## Required work
Repeat only the stretch of lines below that runs from the line with "タ行 (473, 162)" through the line with "Feed de entradas (983, 725)", unaltered.

## Dataset records
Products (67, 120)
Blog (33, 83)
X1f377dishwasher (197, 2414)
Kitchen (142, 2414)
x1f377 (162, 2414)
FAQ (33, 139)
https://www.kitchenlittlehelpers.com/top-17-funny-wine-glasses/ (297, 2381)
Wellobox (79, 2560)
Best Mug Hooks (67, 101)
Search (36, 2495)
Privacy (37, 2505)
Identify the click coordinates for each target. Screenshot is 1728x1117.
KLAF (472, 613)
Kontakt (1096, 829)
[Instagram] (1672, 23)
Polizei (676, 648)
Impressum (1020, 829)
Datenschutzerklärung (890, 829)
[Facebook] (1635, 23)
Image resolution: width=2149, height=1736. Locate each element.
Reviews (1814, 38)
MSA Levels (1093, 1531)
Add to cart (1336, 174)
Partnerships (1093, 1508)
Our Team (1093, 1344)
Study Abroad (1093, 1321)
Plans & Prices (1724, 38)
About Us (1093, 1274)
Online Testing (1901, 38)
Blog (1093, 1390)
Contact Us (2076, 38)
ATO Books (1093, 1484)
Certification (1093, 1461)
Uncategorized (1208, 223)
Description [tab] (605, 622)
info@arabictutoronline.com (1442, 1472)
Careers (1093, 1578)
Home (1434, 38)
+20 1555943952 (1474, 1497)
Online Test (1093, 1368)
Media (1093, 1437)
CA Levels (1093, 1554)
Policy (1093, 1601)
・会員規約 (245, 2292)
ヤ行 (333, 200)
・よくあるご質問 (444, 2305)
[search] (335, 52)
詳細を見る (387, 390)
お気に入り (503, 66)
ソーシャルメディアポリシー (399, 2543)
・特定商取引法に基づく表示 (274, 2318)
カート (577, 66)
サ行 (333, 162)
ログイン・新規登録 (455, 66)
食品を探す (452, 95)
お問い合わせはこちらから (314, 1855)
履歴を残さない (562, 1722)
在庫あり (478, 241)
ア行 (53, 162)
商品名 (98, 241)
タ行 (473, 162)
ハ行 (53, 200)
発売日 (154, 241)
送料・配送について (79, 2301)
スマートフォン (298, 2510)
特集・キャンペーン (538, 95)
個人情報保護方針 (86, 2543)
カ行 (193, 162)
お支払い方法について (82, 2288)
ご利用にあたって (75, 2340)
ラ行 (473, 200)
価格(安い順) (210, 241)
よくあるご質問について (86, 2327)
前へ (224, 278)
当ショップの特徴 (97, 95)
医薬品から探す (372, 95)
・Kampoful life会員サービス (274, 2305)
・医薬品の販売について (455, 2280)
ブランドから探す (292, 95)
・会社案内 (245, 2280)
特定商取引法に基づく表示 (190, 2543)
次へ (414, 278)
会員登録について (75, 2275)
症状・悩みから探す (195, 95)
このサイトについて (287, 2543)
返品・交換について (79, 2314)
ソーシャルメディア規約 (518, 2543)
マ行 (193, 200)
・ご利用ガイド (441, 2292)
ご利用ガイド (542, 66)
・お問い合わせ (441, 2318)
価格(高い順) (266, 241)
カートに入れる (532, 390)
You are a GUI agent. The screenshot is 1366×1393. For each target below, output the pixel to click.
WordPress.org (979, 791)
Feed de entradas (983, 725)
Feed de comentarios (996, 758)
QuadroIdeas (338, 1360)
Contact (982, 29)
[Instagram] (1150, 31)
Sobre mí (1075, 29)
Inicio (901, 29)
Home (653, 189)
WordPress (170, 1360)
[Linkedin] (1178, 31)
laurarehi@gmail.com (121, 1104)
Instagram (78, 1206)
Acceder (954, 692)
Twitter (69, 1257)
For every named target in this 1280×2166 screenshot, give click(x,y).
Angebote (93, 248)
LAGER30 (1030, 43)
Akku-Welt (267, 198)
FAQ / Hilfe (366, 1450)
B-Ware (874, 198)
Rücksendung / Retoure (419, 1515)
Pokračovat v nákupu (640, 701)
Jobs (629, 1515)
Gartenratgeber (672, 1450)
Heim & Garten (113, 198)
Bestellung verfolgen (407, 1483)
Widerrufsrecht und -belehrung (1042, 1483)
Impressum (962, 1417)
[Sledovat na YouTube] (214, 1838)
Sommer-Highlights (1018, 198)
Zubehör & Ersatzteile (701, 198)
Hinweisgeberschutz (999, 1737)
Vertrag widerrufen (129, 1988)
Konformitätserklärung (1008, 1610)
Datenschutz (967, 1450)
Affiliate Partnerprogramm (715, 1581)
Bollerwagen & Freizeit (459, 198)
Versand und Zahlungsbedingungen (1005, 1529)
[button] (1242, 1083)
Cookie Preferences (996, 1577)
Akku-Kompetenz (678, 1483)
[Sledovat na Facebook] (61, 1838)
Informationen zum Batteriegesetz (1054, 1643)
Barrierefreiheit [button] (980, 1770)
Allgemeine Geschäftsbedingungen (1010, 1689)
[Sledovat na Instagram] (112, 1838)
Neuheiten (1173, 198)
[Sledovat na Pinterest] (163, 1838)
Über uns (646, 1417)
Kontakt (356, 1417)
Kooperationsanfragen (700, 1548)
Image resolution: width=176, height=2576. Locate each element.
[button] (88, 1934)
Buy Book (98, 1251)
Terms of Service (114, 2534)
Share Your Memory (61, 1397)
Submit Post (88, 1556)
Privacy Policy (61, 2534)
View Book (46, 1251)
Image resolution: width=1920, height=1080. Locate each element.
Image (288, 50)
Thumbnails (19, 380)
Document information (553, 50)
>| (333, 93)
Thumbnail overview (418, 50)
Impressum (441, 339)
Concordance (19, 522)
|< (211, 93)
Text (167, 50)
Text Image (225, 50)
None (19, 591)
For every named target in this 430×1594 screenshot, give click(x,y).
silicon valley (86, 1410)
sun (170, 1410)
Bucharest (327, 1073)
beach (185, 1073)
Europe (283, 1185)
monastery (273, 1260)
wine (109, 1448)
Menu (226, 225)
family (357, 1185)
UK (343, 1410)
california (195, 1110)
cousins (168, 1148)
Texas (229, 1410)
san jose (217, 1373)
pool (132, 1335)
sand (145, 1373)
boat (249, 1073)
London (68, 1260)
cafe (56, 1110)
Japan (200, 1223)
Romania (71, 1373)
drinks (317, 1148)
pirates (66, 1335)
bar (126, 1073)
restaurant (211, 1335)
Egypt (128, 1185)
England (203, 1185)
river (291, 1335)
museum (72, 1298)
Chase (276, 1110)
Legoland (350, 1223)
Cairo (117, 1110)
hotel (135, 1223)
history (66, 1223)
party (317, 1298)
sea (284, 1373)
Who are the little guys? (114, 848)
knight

## Output of the task
タ行 (473, 162)
ハ行 (53, 200)
発売日 (154, 241)
送料・配送について (79, 2301)
スマートフォン (298, 2510)
特集・キャンペーン (538, 95)
個人情報保護方針 (86, 2543)
カ行 (193, 162)
お支払い方法について (82, 2288)
ご利用にあたって (75, 2340)
ラ行 (473, 200)
価格(安い順) (210, 241)
よくあるご質問について (86, 2327)
前へ (224, 278)
当ショップの特徴 (97, 95)
医薬品から探す (372, 95)
・Kampoful life会員サービス (274, 2305)
・医薬品の販売について (455, 2280)
ブランドから探す (292, 95)
・会社案内 (245, 2280)
特定商取引法に基づく表示 (190, 2543)
次へ (414, 278)
会員登録について (75, 2275)
症状・悩みから探す (195, 95)
このサイトについて (287, 2543)
返品・交換について (79, 2314)
ソーシャルメディア規約 (518, 2543)
マ行 (193, 200)
・ご利用ガイド (441, 2292)
ご利用ガイド (542, 66)
・お問い合わせ (441, 2318)
価格(高い順) (266, 241)
カートに入れる (532, 390)
You are a GUI agent. The screenshot is 1366×1393. For each target below, output the pixel to click.
WordPress.org (979, 791)
Feed de entradas (983, 725)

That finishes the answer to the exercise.